** Opening GIVEN ENTRIES block **

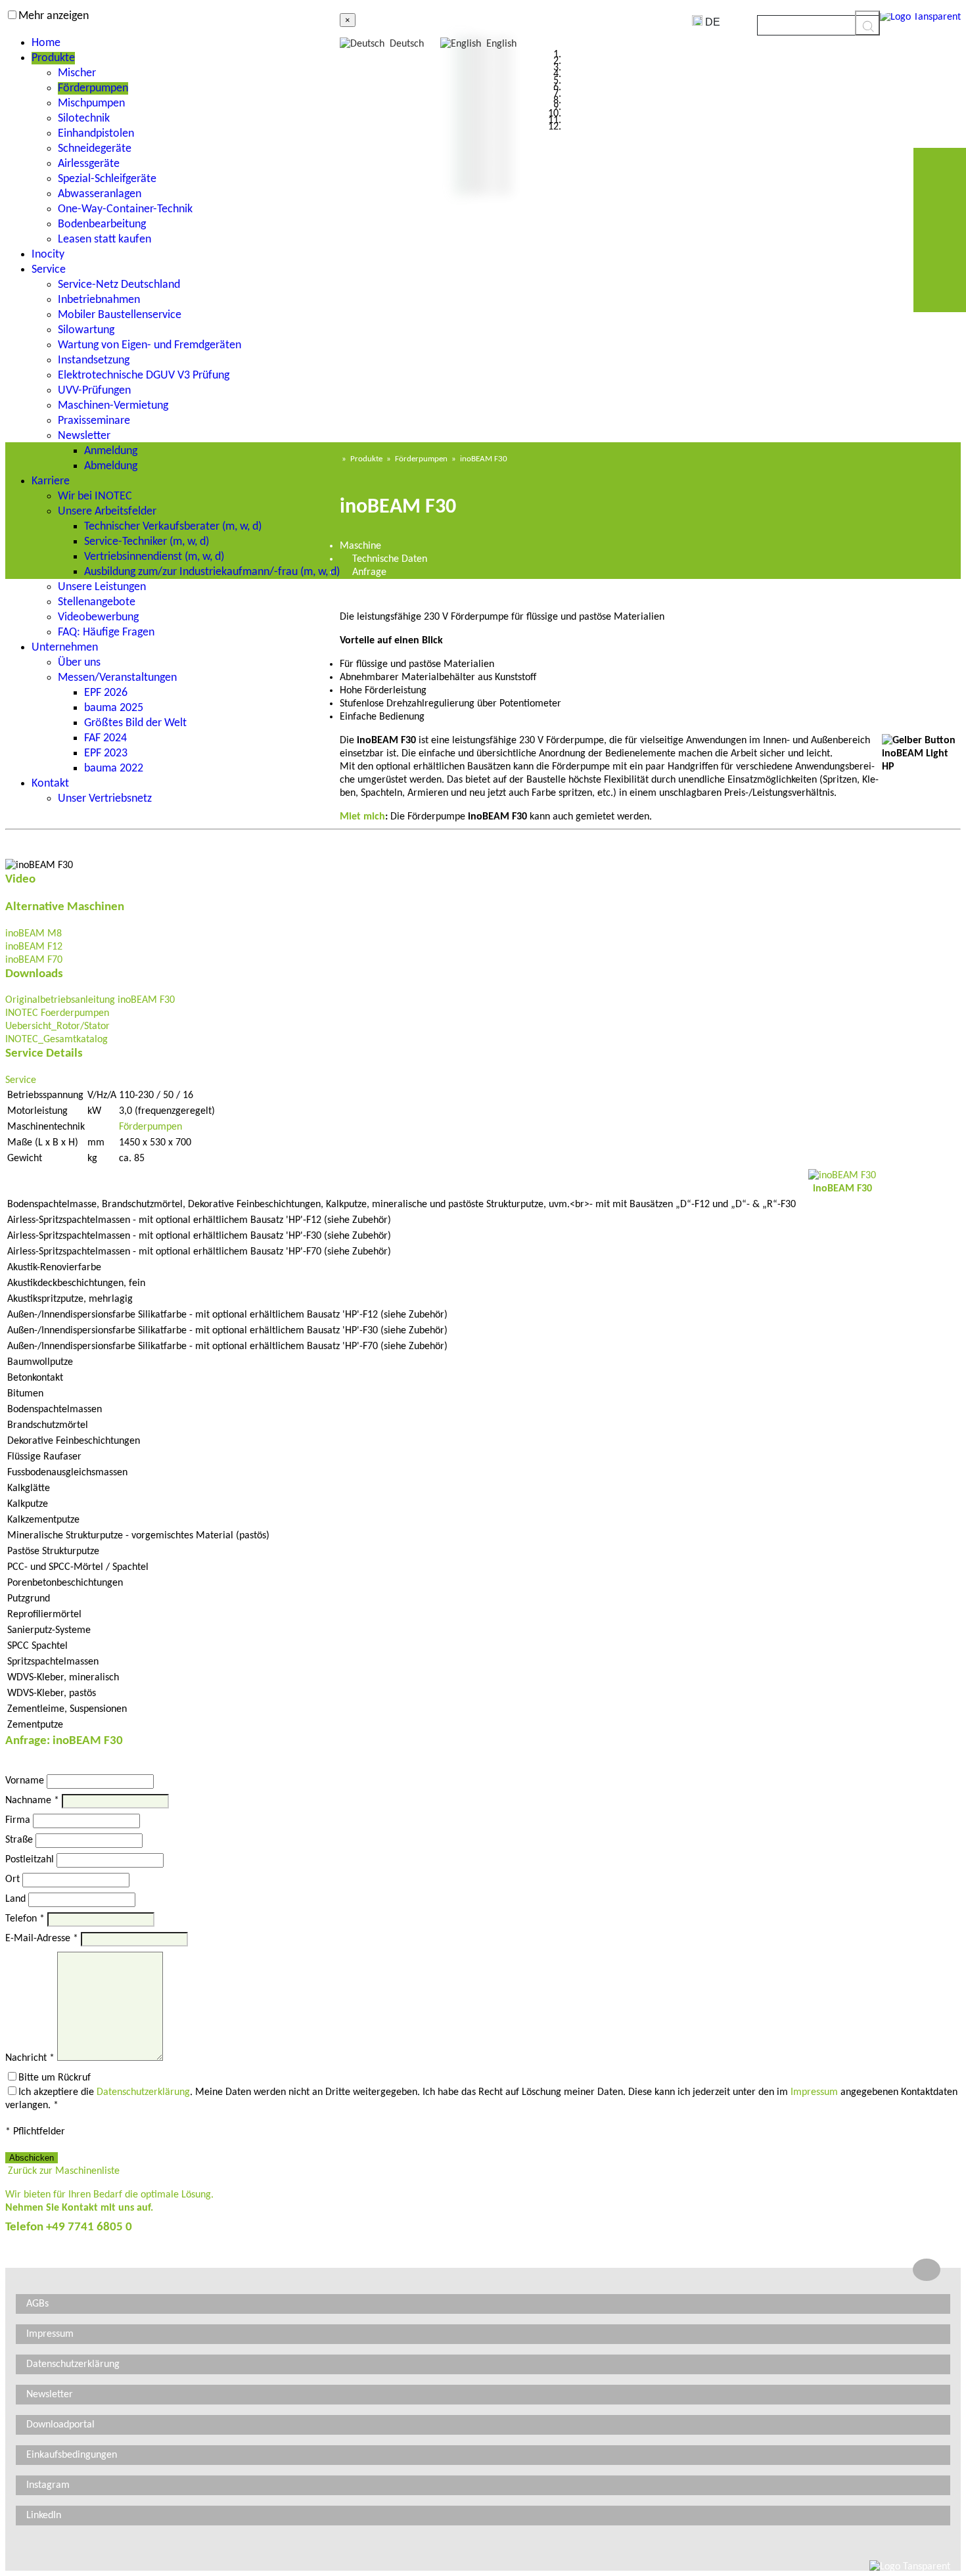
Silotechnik (84, 118)
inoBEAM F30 (483, 459)
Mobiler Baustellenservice (119, 315)
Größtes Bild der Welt (135, 723)
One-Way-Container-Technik (125, 209)
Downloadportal (60, 2425)
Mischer (77, 73)
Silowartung (86, 330)
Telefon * (25, 1919)
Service (49, 270)
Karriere (51, 481)
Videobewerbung (98, 617)
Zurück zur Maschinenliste (62, 2171)
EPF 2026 (105, 693)
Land (15, 1899)
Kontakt (50, 783)
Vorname (24, 1781)
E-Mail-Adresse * (41, 1938)
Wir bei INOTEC (95, 496)
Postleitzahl (29, 1859)
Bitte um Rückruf (54, 2078)
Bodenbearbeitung (102, 224)
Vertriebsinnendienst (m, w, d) (154, 557)
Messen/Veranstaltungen (117, 678)
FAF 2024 (105, 738)
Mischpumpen (91, 103)
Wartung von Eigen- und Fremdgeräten (149, 345)
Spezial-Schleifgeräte (107, 179)
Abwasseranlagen (99, 194)
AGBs (37, 2304)
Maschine (360, 546)
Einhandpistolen (96, 133)
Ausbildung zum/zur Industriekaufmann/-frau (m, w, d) (212, 572)
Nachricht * (30, 2058)
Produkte (53, 58)
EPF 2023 (105, 753)
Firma (17, 1820)
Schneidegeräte (94, 149)
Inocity (48, 254)
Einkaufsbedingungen (71, 2455)
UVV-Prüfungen (94, 390)
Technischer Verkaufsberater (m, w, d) (173, 526)
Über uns (79, 662)
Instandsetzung (93, 360)
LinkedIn (43, 2515)
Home (46, 43)
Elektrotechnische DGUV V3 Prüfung (143, 375)
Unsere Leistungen (102, 587)
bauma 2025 (113, 708)
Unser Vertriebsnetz (105, 799)
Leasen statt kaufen (104, 239)
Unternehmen (65, 647)
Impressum (814, 2092)
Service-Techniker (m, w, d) (146, 542)
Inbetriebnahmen (99, 300)
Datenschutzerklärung (143, 2092)
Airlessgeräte (89, 164)
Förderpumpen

** Closing GIVEN ENTRIES block **

» **THE TASK**
Everything in the records is to be repeated verbatim except the pictures.

» **COMPLETED EXERCISE**
Silotechnik (84, 118)
inoBEAM F30 (483, 459)
Mobiler Baustellenservice (119, 315)
Größtes Bild der Welt (135, 723)
One-Way-Container-Technik (125, 209)
Downloadportal (60, 2425)
Mischer (77, 73)
Silowartung (86, 330)
Telefon * (25, 1919)
Service (49, 270)
Karriere (51, 481)
Videobewerbung (98, 617)
Zurück zur Maschinenliste (62, 2171)
EPF 2026 (105, 693)
Land (15, 1899)
Kontakt (50, 783)
Vorname (24, 1781)
E-Mail-Adresse * (41, 1938)
Wir bei INOTEC (95, 496)
Postleitzahl (29, 1859)
Bitte um Rückruf (54, 2078)
Bodenbearbeitung (102, 224)
Vertriebsinnendienst (m, w, d) (154, 557)
Messen/Veranstaltungen (117, 678)
FAF 2024 (105, 738)
Mischpumpen (91, 103)
Wartung von Eigen- und Fremdgeräten (149, 345)
Spezial-Schleifgeräte (107, 179)
Abwasseranlagen (99, 194)
AGBs (37, 2304)
Maschine (360, 546)
Einhandpistolen (96, 133)
Ausbildung zum/zur Industriekaufmann/-frau (m, w, d) (212, 572)
Nachricht * (30, 2058)
Produkte (53, 58)
EPF 2023 (105, 753)
Firma (17, 1820)
Schneidegeräte (94, 149)
Inocity (48, 254)
Einkaufsbedingungen (71, 2455)
UVV-Prüfungen (94, 390)
Technischer Verkaufsberater (m, w, d) (173, 526)
Über uns (79, 662)
Instandsetzung (93, 360)
LinkedIn (43, 2515)
Home (46, 43)
Elektrotechnische DGUV V3 Prüfung (143, 375)
Unsere Leistungen (102, 587)
bauma 2025 (113, 708)
Unser Vertriebsnetz (105, 799)
Leasen statt kaufen (104, 239)
Unternehmen (65, 647)
Impressum (814, 2092)
Service-Techniker (m, w, d) (146, 542)
Inbetriebnahmen (99, 300)
Datenschutzerklärung (143, 2092)
Airlessgeräte (89, 164)
Förderpumpen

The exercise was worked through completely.